_The problem_
State the count of lines below in which the word "computer" appears, and add nothing.

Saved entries
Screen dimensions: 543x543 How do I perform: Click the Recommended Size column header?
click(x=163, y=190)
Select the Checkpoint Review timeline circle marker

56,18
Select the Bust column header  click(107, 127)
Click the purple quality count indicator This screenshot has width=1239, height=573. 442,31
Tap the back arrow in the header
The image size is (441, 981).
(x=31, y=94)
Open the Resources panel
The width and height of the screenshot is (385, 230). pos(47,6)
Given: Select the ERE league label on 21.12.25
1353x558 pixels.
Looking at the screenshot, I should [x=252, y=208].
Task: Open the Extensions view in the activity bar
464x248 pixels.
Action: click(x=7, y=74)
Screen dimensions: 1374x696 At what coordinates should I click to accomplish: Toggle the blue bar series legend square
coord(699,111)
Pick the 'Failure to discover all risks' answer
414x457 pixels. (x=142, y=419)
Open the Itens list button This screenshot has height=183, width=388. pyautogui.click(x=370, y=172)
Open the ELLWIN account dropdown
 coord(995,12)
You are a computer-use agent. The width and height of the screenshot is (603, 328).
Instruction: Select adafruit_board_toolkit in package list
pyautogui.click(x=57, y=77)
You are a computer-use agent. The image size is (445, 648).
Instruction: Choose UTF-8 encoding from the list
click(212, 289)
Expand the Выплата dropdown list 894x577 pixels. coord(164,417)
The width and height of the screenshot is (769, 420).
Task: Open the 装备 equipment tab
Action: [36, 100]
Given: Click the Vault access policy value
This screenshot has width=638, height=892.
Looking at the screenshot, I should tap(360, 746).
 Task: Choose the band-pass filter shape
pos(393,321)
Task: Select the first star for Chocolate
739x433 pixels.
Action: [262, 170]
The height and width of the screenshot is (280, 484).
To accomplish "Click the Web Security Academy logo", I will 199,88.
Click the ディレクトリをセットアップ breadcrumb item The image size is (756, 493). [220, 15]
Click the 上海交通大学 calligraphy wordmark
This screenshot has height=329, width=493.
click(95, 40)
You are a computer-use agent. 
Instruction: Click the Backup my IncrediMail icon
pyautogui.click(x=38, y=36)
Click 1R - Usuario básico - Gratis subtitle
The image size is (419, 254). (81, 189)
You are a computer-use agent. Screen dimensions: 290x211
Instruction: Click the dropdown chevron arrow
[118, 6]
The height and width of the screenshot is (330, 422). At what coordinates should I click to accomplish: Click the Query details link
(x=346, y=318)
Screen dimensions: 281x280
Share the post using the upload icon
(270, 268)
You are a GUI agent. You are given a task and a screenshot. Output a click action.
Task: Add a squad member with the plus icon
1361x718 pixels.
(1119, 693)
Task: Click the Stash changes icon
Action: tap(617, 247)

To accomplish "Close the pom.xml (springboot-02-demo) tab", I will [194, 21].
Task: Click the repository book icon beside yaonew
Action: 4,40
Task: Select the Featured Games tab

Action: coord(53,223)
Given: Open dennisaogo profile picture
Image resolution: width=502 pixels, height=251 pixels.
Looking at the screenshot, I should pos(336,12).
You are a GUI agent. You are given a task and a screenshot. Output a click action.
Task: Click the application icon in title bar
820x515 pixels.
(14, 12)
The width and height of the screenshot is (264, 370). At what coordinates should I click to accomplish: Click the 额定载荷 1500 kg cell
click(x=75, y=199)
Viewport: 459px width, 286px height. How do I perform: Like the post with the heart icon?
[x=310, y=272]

_Exercise response_
4